DIRECTIONS FOR THIS TASK:
Report only how many lines of the entries below contain the string "Backyard".

━━━━━━━━━━━━━━━━

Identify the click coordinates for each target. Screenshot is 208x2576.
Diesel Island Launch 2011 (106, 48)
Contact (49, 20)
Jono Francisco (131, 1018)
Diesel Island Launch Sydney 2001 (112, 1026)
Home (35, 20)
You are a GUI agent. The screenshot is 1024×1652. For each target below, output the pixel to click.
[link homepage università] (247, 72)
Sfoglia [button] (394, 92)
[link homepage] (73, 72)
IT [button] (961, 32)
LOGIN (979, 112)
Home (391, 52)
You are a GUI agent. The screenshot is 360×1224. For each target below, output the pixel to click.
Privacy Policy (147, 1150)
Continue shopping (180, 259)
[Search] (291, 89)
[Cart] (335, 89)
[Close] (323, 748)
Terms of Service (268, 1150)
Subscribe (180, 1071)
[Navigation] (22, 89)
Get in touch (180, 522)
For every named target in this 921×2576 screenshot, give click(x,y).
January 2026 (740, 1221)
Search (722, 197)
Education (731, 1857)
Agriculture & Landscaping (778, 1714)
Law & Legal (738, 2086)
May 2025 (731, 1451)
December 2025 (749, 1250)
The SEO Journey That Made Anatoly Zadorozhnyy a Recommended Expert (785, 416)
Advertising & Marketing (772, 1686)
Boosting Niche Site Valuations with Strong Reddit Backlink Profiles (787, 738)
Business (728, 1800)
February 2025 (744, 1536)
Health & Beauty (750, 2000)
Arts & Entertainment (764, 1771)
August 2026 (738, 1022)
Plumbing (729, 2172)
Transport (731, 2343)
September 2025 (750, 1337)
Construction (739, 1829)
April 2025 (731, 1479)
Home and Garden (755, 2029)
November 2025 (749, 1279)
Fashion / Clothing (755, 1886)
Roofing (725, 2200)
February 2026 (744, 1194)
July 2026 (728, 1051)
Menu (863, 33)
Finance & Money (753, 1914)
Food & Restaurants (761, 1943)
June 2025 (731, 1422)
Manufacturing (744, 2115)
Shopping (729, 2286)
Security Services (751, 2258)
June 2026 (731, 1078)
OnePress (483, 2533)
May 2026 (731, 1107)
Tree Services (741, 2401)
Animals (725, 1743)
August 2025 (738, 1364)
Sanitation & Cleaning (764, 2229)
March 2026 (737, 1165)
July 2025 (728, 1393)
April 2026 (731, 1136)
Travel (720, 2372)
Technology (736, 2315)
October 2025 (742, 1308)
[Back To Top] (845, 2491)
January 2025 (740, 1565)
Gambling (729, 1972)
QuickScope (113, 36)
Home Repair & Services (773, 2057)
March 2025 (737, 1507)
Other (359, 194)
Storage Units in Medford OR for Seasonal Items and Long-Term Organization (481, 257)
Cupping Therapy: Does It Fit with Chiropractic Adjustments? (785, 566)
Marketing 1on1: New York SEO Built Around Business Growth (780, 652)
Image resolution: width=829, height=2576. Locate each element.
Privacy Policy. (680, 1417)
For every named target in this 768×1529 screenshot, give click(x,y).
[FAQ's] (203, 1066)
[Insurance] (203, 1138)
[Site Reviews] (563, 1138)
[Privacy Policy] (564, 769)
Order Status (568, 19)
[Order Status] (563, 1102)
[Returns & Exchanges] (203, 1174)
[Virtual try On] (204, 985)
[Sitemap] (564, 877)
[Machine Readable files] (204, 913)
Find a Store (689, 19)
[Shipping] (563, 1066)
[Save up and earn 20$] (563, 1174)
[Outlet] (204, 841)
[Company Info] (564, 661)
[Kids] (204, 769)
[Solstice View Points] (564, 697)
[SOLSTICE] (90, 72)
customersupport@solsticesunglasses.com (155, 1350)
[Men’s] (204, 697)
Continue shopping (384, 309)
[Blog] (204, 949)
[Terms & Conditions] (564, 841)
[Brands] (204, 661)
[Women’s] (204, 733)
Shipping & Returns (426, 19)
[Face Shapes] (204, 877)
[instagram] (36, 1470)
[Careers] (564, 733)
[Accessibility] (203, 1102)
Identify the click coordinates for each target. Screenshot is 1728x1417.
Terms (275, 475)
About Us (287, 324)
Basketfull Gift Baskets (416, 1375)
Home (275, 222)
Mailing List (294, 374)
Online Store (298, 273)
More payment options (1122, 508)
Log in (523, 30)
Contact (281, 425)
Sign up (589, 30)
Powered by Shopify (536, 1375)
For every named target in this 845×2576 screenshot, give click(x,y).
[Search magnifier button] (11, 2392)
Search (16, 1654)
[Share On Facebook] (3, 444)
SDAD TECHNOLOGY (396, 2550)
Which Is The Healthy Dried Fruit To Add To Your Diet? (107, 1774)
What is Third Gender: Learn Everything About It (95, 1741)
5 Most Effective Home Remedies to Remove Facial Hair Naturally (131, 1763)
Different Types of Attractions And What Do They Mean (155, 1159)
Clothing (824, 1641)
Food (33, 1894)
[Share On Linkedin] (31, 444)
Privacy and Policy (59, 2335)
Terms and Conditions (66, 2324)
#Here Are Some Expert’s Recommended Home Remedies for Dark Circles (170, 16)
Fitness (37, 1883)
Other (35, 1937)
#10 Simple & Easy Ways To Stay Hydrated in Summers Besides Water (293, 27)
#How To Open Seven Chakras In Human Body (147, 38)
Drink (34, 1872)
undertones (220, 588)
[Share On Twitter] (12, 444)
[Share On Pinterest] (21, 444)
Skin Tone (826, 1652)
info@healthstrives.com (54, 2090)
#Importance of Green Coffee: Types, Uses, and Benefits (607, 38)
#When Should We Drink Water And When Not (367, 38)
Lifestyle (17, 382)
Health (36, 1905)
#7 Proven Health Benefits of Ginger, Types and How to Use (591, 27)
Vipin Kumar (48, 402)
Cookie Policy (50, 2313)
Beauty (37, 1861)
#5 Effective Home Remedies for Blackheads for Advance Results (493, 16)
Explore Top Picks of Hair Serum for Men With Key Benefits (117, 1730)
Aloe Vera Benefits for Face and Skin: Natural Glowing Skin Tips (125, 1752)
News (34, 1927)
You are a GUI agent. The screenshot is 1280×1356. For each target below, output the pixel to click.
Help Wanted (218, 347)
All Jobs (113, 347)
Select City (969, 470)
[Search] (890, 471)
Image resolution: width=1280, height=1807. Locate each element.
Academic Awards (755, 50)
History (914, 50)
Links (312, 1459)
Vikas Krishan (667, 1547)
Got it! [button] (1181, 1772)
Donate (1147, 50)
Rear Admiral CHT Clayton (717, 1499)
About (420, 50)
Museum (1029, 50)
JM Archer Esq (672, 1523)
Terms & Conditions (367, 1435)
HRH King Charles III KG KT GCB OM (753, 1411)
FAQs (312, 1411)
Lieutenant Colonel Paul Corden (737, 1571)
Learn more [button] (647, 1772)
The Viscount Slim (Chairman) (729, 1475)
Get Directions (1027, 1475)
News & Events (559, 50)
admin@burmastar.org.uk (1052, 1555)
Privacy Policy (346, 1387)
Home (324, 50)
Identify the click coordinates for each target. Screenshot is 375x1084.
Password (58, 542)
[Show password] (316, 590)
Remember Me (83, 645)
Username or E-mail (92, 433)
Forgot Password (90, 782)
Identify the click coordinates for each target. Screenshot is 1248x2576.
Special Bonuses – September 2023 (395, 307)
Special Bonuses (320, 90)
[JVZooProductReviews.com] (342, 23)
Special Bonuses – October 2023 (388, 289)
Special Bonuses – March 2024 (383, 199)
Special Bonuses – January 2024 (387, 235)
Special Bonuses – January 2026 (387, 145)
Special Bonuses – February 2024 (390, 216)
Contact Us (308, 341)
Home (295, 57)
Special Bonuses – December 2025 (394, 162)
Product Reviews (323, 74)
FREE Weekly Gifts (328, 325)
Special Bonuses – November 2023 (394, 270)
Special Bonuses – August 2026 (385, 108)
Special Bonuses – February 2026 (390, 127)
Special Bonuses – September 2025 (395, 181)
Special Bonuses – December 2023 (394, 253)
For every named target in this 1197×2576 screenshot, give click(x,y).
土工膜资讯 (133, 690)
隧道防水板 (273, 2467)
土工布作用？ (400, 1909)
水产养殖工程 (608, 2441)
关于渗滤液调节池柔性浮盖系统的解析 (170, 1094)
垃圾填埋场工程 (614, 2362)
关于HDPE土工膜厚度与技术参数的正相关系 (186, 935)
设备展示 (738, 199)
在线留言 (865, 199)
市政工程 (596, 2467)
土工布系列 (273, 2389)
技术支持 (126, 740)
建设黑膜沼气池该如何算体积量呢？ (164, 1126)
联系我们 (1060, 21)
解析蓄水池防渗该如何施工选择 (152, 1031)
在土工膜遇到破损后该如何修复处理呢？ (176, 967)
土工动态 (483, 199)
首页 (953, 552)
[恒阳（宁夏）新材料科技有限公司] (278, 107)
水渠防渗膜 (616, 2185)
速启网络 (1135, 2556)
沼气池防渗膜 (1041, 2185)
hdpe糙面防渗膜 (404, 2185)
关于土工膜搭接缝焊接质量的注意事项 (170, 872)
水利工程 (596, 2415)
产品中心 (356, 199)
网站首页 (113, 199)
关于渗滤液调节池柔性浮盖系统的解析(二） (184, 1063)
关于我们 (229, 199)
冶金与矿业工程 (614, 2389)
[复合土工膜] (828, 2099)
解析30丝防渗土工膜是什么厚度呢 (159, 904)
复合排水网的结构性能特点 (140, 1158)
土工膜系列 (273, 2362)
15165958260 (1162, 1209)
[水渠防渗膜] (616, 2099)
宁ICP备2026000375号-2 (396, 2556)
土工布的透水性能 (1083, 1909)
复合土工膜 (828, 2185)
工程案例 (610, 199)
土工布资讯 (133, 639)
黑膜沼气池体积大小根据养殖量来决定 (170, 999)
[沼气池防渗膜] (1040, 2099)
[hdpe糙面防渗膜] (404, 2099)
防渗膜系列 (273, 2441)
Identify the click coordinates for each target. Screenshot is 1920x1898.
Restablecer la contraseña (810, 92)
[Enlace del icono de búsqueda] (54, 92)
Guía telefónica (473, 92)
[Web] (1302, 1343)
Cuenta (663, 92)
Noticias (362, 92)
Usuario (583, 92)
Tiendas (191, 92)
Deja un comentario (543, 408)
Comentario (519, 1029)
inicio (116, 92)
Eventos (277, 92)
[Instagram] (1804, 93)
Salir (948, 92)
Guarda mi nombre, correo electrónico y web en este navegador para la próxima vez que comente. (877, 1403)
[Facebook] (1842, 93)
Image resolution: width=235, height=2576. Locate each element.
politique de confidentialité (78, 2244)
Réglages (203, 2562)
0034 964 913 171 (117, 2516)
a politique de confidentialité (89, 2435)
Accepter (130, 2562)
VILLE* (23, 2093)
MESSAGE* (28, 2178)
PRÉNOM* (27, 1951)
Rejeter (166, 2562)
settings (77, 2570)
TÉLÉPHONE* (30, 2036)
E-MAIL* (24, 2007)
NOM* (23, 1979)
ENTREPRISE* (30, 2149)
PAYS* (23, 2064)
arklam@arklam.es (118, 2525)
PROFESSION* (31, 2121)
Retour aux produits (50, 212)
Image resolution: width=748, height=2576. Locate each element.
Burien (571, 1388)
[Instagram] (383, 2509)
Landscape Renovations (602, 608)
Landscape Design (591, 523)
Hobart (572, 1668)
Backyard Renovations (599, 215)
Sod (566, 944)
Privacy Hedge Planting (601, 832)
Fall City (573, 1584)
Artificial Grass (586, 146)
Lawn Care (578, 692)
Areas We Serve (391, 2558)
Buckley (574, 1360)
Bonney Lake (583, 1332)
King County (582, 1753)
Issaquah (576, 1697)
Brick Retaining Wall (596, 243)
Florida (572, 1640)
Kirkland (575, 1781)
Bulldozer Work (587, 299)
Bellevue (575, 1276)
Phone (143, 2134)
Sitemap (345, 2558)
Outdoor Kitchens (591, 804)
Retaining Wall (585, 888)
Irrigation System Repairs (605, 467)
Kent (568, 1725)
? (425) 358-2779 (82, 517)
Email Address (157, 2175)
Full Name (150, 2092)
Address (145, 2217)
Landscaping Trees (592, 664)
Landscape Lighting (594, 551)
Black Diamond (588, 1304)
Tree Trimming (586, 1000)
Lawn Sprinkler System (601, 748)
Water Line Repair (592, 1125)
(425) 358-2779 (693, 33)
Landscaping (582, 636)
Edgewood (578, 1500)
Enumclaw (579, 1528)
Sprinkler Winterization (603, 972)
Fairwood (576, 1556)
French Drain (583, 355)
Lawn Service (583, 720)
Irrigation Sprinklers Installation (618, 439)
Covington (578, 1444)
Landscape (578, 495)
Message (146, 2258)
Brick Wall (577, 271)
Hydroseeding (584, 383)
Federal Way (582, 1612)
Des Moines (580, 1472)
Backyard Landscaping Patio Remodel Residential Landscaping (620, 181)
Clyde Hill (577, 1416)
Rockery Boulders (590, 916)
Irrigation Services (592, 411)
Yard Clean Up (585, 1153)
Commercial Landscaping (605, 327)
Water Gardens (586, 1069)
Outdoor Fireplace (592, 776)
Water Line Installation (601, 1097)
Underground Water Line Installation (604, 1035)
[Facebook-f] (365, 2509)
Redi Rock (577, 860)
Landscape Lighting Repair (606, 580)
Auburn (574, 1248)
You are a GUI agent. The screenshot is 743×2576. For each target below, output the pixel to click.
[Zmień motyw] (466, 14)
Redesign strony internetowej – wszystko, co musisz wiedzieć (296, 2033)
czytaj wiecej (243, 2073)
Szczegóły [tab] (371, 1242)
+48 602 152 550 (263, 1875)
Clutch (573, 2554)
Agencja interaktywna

━━━━━━━━━━━━━━━━

COMPLETED EXERCISE:
2